Web Exclusive | May 2011 | By Jordan Melnick
The Great Salary Thaw
After two years of salary freezes, restaurant chains are starting to increase employee pay in an effort to secure their loyalty, according to a new survey by consulting firm Hay Group and the Chain Restaurant Compensation Association (CRCA).
The survey cites a projected median budget increase of 3 percent for all restaurant employee groups in 2011, slightly above the projected 2.8 percent increase in general industry.
The salary increase for chain restaurants was 2 percent in 2010, when 30 percent of the surveyed chains reported a salary freeze. None of the 39 CRCA organizations in the most recent survey reported a complete freeze for this year.
Tom McMullen, vice president and North American reward practice leader of Hay Group, says the projected 3 percent increase in salaries reflects a general increase in confidence in the restaurant industry.
“The increase is driven by a relatively healthier economy in general and in the restaurant sector in particular," says McMullen, citing increases in restaurant traffic and revenue in 2010 over 2008 and 2009, when the economy was in a historic tailspin.
While the 3 percent increase is still behind prerecession numbers—salary increases were 3.5 percent in 2006 and 2007 and 3.1 percent in 2008—it represents a significant improvement over last year and a sign that restaurants are feeling more optimistic after the recession, McMullen says.
“If you look 12 months ago, the chain restaurant business wasn’t in as good shape,” McMullen says. “2009 and 2010 were the low points of the last 10 years. So we aren’t fully back to where we were, but at least [the level of salary increase] is heading north from where it was.”
Still, not every chain restaurant is on board with lifting its salary freeze; none of the fast food chains interviewed for this article had lifted an implemented freeze this year.
El Pollo spokeswoman Julie Weeks wrote in an e-mail that the 400-unit chain’s salary freeze will remain in place “as of now … [but] that may change.”
Other quick-serve chains might also need to change their position on salary freezes soon; one reason for lifting a freeze, McMullen says, is concern among restaurant chains that they will lose employees if they don’t increase their salaries.
“A lot of organizations that enacted a salary freeze in 2009 were loath to do that in 2010 and 2011,” he says. “It’s much more palatable to have a salary freeze for one year. Companies that are forced to do that two years in a row jeopardize employee engagement levels and really jeopardize employee retention levels.”
The prospect of mass quitting may be small, with national employment down 7 million jobs from before the recession. But the labor market is improving—national employment grew by 2 million jobs in the last 14 months—and restaurants once again need to worry about retaining their workforce, says National Restaurant Association senior vice president of research Hudson Riehle.
“It is not surprising that industry hiring growth has accelerated and salary levels are increasing as the general economic condition firms up,” Riehle says. “The industry is obviously in competition with other industries for employees, so compensation and benefit levels have to remain competitive.”

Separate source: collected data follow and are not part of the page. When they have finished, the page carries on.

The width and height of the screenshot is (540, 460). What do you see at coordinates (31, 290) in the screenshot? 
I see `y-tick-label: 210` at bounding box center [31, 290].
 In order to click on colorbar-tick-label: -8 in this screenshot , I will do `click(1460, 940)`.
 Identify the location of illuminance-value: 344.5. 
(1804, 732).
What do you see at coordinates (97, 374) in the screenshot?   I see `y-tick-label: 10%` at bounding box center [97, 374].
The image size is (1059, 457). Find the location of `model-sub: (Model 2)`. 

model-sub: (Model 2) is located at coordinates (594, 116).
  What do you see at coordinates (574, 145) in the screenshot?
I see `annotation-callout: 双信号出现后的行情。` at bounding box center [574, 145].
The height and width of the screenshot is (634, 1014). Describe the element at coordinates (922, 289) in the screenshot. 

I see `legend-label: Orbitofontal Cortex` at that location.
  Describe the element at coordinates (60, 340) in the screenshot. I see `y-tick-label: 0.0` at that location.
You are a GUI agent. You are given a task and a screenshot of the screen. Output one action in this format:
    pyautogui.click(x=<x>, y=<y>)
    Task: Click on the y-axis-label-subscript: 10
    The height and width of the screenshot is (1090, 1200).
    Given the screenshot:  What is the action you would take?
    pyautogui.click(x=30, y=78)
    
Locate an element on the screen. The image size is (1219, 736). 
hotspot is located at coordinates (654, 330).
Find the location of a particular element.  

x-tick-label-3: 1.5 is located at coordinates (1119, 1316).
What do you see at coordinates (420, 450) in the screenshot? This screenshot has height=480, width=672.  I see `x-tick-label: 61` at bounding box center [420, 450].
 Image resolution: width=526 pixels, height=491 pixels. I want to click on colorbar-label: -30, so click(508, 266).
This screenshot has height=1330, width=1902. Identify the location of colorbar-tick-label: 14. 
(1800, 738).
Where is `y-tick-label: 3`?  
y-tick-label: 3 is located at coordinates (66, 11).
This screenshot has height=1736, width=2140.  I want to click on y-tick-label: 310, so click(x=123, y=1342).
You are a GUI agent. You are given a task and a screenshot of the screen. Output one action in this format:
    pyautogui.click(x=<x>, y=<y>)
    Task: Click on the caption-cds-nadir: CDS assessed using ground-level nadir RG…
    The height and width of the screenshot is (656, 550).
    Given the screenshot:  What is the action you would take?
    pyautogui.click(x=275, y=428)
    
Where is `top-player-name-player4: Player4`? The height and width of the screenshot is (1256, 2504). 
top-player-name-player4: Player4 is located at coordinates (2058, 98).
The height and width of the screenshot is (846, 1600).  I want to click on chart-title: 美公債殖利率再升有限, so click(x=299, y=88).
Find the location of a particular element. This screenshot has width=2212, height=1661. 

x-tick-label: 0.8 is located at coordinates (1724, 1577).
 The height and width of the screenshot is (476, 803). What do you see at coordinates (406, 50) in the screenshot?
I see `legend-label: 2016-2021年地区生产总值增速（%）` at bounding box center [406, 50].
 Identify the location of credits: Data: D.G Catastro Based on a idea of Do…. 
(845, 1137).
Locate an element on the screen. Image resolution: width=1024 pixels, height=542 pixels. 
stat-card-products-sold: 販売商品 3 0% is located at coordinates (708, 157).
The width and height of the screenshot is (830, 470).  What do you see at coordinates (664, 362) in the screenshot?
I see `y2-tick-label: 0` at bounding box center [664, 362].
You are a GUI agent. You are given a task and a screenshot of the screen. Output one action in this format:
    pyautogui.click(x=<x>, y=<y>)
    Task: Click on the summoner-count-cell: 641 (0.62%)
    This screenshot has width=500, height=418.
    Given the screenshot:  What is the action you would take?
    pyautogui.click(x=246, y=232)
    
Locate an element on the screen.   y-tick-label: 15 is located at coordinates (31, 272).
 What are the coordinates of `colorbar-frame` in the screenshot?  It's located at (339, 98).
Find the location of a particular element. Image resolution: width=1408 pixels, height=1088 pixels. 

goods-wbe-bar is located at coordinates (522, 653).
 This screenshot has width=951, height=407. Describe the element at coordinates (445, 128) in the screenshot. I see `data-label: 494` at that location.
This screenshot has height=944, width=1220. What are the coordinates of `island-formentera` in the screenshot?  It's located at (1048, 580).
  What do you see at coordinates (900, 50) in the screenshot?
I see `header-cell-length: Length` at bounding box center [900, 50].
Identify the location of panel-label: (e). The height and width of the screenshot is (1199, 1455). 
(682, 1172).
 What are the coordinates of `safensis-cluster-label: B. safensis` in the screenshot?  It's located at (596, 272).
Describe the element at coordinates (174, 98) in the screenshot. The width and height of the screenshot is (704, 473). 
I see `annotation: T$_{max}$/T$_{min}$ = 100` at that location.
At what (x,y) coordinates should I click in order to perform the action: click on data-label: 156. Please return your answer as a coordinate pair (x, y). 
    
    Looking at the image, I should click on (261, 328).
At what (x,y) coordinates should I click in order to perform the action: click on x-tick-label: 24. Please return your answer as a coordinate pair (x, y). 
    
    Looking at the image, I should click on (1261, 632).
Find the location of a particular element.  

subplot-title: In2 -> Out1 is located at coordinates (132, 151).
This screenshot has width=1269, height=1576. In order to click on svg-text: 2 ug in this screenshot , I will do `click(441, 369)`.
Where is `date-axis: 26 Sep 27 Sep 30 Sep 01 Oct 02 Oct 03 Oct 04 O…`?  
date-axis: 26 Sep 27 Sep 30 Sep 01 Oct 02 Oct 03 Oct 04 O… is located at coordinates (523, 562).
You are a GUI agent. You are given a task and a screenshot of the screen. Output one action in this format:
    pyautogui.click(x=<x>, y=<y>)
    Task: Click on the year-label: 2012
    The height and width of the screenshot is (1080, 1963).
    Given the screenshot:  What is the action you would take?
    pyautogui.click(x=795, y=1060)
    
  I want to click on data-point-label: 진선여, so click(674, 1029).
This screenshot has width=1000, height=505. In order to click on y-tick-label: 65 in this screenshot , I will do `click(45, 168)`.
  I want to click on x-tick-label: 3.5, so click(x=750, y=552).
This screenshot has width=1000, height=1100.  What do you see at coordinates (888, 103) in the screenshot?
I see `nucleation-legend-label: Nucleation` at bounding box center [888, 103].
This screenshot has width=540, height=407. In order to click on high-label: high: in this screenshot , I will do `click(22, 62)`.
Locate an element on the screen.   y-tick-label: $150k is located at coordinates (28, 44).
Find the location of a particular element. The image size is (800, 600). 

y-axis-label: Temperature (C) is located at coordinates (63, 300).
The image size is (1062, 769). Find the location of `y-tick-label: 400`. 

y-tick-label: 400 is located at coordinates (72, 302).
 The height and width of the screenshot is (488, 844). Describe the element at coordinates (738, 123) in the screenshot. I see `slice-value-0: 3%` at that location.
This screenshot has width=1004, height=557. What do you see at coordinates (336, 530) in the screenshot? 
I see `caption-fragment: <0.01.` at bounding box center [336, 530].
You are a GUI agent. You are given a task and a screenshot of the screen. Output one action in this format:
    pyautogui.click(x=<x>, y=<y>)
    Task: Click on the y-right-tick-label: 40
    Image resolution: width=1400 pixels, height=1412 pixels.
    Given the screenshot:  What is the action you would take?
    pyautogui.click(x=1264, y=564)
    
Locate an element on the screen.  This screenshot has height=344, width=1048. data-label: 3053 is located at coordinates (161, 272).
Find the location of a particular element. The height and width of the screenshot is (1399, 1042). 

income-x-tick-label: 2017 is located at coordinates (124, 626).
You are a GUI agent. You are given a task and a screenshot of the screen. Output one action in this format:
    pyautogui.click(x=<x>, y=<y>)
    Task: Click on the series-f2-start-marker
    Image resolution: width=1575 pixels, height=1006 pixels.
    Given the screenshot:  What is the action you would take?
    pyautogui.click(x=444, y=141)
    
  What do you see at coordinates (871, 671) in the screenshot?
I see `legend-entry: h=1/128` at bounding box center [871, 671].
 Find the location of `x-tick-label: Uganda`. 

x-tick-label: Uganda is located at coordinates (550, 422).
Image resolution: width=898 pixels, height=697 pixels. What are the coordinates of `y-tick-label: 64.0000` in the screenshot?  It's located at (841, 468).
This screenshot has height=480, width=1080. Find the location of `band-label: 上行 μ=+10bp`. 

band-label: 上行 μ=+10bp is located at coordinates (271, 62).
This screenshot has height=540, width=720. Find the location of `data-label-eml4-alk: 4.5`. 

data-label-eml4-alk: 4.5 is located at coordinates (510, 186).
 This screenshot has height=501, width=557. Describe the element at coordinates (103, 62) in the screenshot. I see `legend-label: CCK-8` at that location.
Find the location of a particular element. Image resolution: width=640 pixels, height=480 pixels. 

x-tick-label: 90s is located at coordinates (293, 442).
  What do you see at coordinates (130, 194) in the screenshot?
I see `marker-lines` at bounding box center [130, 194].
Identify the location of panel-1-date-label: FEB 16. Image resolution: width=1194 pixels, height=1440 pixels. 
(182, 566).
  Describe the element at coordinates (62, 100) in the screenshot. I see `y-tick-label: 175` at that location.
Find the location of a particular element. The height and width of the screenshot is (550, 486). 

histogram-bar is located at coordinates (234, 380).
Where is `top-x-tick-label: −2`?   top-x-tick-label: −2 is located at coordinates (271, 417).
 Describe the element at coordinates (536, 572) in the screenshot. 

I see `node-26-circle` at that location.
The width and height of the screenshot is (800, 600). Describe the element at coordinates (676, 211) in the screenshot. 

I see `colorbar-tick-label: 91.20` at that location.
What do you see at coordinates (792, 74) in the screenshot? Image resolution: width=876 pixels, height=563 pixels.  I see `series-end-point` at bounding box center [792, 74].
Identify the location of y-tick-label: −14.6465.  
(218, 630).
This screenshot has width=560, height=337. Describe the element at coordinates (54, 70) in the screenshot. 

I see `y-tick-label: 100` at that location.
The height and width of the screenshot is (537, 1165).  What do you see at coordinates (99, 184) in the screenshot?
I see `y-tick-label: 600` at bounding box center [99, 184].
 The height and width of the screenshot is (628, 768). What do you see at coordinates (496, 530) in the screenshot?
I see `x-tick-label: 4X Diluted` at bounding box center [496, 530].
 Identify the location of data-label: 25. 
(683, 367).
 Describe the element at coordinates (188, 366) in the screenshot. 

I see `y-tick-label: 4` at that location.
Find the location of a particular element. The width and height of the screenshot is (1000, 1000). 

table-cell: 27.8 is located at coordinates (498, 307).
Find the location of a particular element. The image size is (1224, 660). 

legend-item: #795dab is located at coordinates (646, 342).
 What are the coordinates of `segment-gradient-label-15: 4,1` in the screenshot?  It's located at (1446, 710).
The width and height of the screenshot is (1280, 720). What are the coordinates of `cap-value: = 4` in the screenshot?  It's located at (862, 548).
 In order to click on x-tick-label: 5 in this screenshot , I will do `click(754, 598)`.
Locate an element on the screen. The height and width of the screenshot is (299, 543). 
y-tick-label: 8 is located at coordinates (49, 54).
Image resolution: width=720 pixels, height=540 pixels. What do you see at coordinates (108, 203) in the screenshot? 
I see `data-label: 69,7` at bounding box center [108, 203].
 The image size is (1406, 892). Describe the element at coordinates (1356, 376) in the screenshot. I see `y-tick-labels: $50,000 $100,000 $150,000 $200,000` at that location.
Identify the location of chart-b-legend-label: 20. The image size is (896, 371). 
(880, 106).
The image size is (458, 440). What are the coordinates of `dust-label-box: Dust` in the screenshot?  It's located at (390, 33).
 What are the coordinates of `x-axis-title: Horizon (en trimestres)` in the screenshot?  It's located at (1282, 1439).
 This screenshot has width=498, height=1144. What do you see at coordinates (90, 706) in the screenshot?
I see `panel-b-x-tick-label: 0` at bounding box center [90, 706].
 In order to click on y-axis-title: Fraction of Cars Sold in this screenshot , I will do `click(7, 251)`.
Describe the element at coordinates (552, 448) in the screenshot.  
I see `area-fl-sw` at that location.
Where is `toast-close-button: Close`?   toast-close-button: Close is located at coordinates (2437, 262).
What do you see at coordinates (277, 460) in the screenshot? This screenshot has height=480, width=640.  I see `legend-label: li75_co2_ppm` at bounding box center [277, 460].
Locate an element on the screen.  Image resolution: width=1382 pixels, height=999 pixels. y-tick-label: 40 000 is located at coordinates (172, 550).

Before the recession put millions of people out of work, recruitment and retention were the restaurant industry’s perennial top challenges, Riehle says. And as the labor market slowly improves, he says there needs to be “a recognition within the restaurant industry of the importance of developing career paths for employees.”
This, in turn, will help the restaurant industry recover from the recession years, Riehle says, citing the “strong correlation between length of tenure and increased sales per square foot.”
In the here and now, the increased pay for chain-restaurant employees is a sign that the restaurant industry expects sustained, if slow, business growth, at least in 2011.
Until then, it serves as a reminder that the general economy, including the restaurant industry, continues to absorb the effects of the Great Recession.
“There is still a long way to go,” Riehle says.